Task instructions: Exactly as written, reproduce the lines from the one that contains "Contatti (33, 2329)" through the end of the records.
++++
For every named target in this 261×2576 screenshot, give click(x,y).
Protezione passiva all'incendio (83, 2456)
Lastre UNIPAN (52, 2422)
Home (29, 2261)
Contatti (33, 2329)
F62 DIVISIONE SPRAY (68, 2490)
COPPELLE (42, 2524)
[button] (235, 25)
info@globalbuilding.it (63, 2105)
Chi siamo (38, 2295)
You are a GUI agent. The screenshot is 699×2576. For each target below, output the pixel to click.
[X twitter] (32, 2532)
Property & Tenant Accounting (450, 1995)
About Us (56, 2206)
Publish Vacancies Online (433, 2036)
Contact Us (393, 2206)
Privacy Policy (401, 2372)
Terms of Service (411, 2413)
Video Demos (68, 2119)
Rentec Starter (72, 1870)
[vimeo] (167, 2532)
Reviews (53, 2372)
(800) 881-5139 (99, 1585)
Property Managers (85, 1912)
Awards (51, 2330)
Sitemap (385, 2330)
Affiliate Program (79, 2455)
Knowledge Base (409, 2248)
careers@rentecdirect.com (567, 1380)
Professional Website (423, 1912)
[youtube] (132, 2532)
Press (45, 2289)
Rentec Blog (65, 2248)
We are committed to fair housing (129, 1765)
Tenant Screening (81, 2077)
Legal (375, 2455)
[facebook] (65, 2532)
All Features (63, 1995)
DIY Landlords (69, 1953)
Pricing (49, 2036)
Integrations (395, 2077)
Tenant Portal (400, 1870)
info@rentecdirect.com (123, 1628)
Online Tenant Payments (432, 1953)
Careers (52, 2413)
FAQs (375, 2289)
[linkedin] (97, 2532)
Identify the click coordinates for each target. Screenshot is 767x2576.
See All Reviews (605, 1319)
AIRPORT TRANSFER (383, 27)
++++
Solved problem:
Contatti (33, 2329)
F62 DIVISIONE SPRAY (68, 2490)
COPPELLE (42, 2524)
[button] (235, 25)
info@globalbuilding.it (63, 2105)
Chi siamo (38, 2295)
You are a GUI agent. The screenshot is 699×2576. For each target below, output the pixel to click.
[X twitter] (32, 2532)
Property & Tenant Accounting (450, 1995)
About Us (56, 2206)
Publish Vacancies Online (433, 2036)
Contact Us (393, 2206)
Privacy Policy (401, 2372)
Terms of Service (411, 2413)
Video Demos (68, 2119)
Rentec Starter (72, 1870)
[vimeo] (167, 2532)
Reviews (53, 2372)
(800) 881-5139 (99, 1585)
Property Managers (85, 1912)
Awards (51, 2330)
Sitemap (385, 2330)
Affiliate Program (79, 2455)
Knowledge Base (409, 2248)
careers@rentecdirect.com (567, 1380)
Professional Website (423, 1912)
[youtube] (132, 2532)
Press (45, 2289)
Rentec Blog (65, 2248)
We are committed to fair housing (129, 1765)
Tenant Screening (81, 2077)
Legal (375, 2455)
[facebook] (65, 2532)
All Features (63, 1995)
DIY Landlords (69, 1953)
Pricing (49, 2036)
Integrations (395, 2077)
Tenant Portal (400, 1870)
info@rentecdirect.com (123, 1628)
Online Tenant Payments (432, 1953)
Careers (52, 2413)
FAQs (375, 2289)
[linkedin] (97, 2532)
Identify the click coordinates for each target. Screenshot is 767x2576.
See All Reviews (605, 1319)
AIRPORT TRANSFER (383, 27)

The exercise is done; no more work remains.